Extracted records
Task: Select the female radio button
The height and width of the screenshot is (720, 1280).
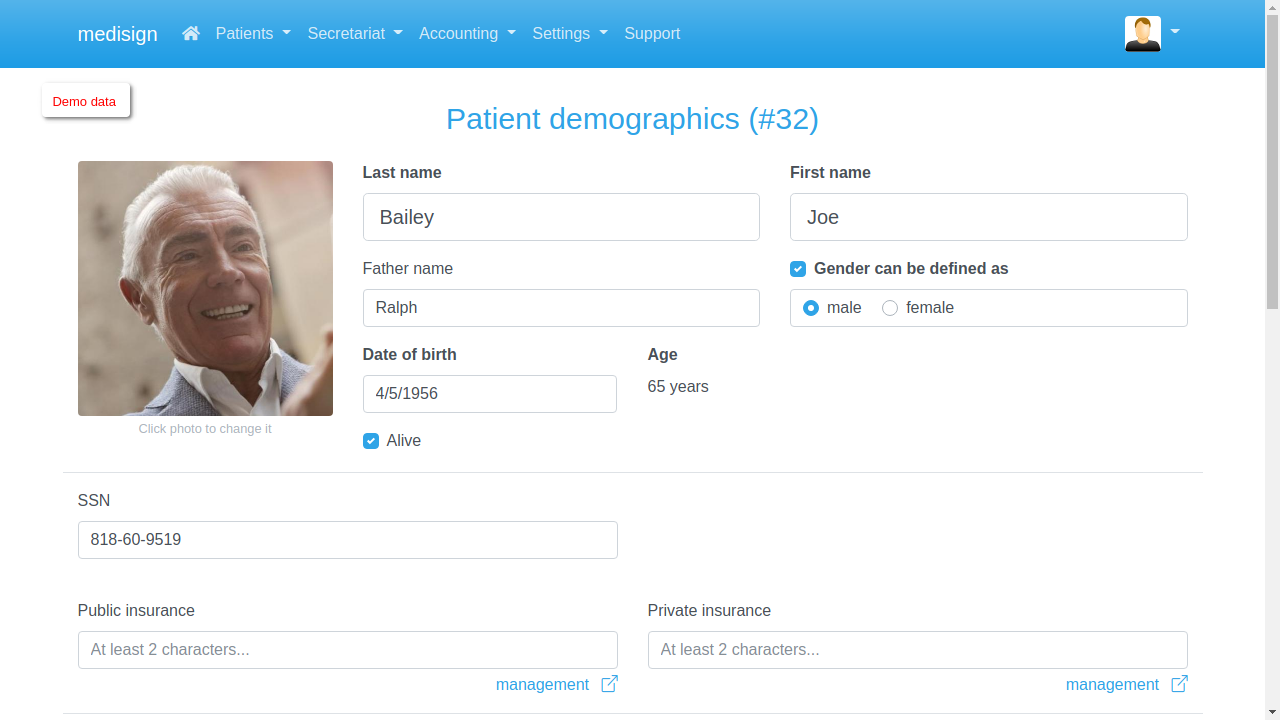Action: coord(890,308)
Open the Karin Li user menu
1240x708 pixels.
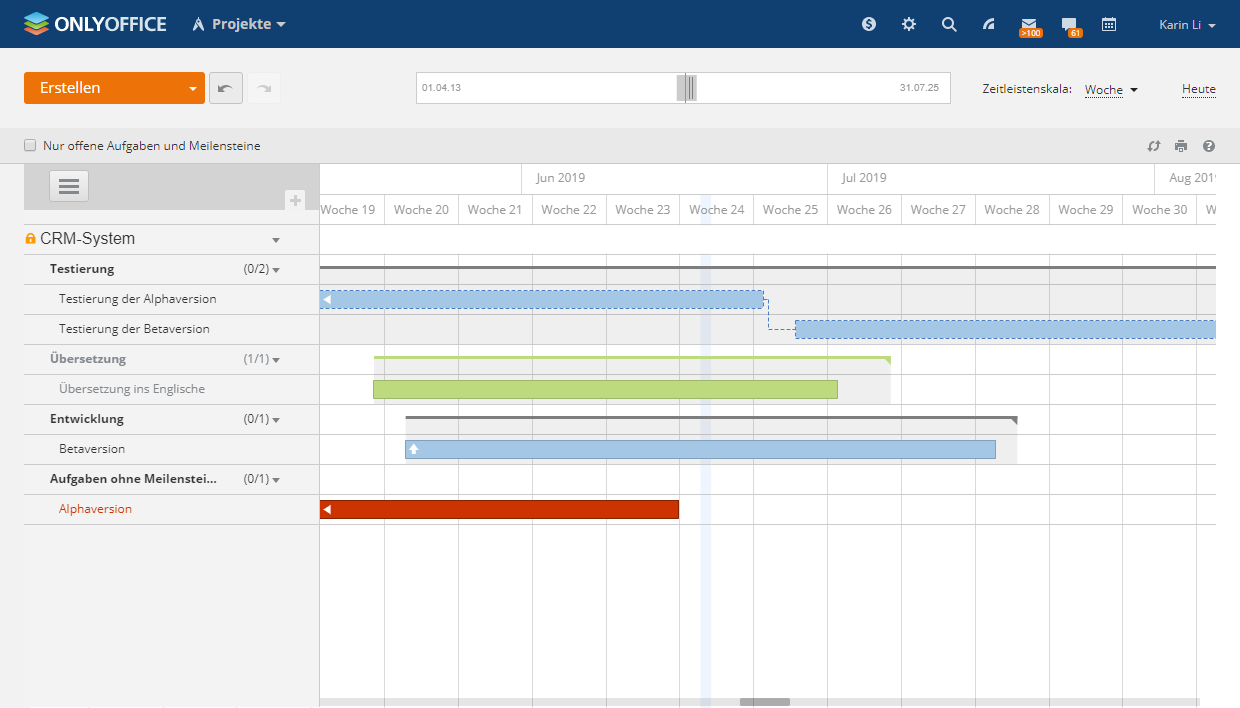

#### What is being asked:
Each entry above must be repeated word for word, minus its images.

#### Result for this exercise:
Task: Select the female radio button
The height and width of the screenshot is (720, 1280).
Action: coord(890,308)
Open the Karin Li user menu
1240x708 pixels.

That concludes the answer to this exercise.